▸ EXCERPT TO READ:
◆ ◆ ◆ ◆
Dog Picnic

Cookouts: Food and Pet Safety

Cookouts can be amazing family fun, great neighborhood get-togethers, and spectacular ways to celebrate. It is natural to want to include a beloved pet as part of a picnic, barbecue, or camping trip, but cookouts can be dangerous for cats and dogs. Understanding those dangers is an essential first step to keep your four-legged friends and family members safe.

Cookout Foods Can Be Toxic to Pets

Many of our most popular cookout foods can be dangerous for pets, even in small quantities. These items should never be offered to animals, even as tiny treats.

  • Grilled Meats – The spices, rubs, marinades, and sauces used on many grilled meats include seasonings such as onion, garlic, and salt that are dangerous for pets. Furthermore, discarded fat scraps can cause digestive distress, and cooked bones are brittle and sharp, which could lead to internal injuries if pets consumed them.
  • Potato Salad – A cookout staple, potato salad is a mix of several foods that can be toxic to pets. Mayonnaise, garlic, and mustard can all hurt pets, and different ingredients such as onions can harm pets as well.
  • Fruit Salad – Different types of fruits, including raisins, cherries, rhubarb, grapes, and citrus fruits, all have compounds that are hazardous to pets. Seeds, rinds, and pits can also be choking hazards or toxic to both cats and dogs.
  • Chips and Pretzels – The excessive carbohydrates, salt, and any seasonings on these quick, easy cookout sides are dangerous to animals and can quickly upset the digestive balance of cats and dogs.
  • Drinks – Animals should only be given fresh, clean water to drink. Different chemicals in alcohol and milk, as well as the high levels of caffeine or sugar in teas and other cookout drinks, can be dangerous for pets to consume.
  • Desserts – Chocolate is deadly to many animals, and other common ingredients in desserts such as macadamia nuts, almonds, and pistachios are also hazardous. Even in healthier desserts, it is important to note that sugar substitutes can also be deadly to pets.

General Cookout Food Safety

Of course, any food that is poorly prepared or improperly handled can be dangerous not just to pets, but to all cookout guests. Raw meat and dairy products, including salads or sandwiches that have butter, mayonnaise, or sour cream, must be kept at appropriate temperatures for food safety. Use coolers and plenty of ice to keep foods refrigerated, or if possible, use a nearby kitchen to store cold foods properly until needed.
◆ ◆ ◆ ◆
▸ DATA EXTRACT:
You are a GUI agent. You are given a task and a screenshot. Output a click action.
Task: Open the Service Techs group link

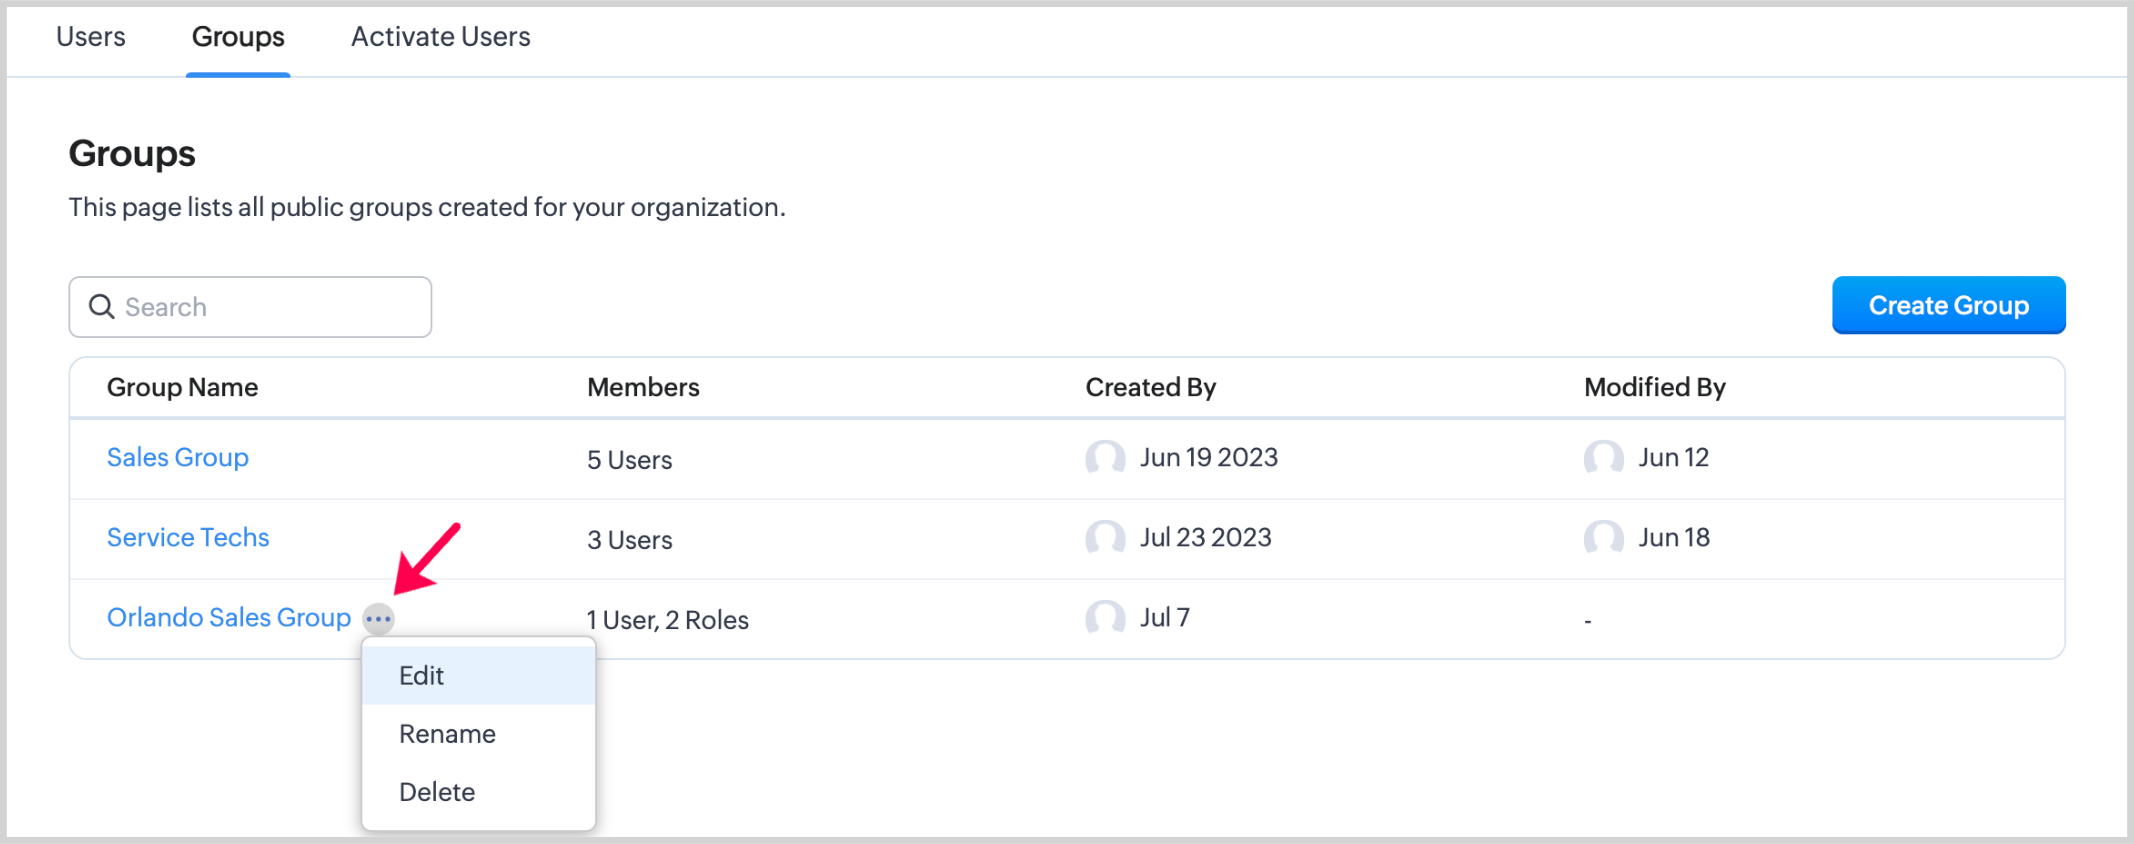(x=188, y=537)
◆ ◆ ◆ ◆
▸ ACTIVITY:
Quote the cookout pet safety text word for word, starting with "Cookouts can be amazing" and going on through "pets consumed them.".

▸ EXERCISE RESULT:
Cookouts can be amazing family fun, great neighborhood get-togethers, and spectacular ways to celebrate. It is natural to want to include a beloved pet as part of a picnic, barbecue, or camping trip, but cookouts can be dangerous for cats and dogs. Understanding those dangers is an essential first step to keep your four-legged friends and family members safe.

Cookout Foods Can Be Toxic to Pets

Many of our most popular cookout foods can be dangerous for pets, even in small quantities. These items should never be offered to animals, even as tiny treats.

  • Grilled Meats – The spices, rubs, marinades, and sauces used on many grilled meats include seasonings such as onion, garlic, and salt that are dangerous for pets. Furthermore, discarded fat scraps can cause digestive distress, and cooked bones are brittle and sharp, which could lead to internal injuries if pets consumed them.